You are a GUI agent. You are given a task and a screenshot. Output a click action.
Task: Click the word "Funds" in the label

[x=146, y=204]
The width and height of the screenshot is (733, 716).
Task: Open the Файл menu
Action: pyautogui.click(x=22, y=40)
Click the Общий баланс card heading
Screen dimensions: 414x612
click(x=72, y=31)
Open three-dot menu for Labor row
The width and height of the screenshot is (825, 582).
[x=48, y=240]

How to complete this task -
What is needed is a word-for-word copy of all the material.

Reply -
You are a GUI agent. You are given a task and a screenshot. Output a click action.
Task: Click the word "Funds" in the label

[x=146, y=204]
The width and height of the screenshot is (733, 716).
Task: Open the Файл menu
Action: pyautogui.click(x=22, y=40)
Click the Общий баланс card heading
Screen dimensions: 414x612
click(x=72, y=31)
Open three-dot menu for Labor row
The width and height of the screenshot is (825, 582).
[x=48, y=240]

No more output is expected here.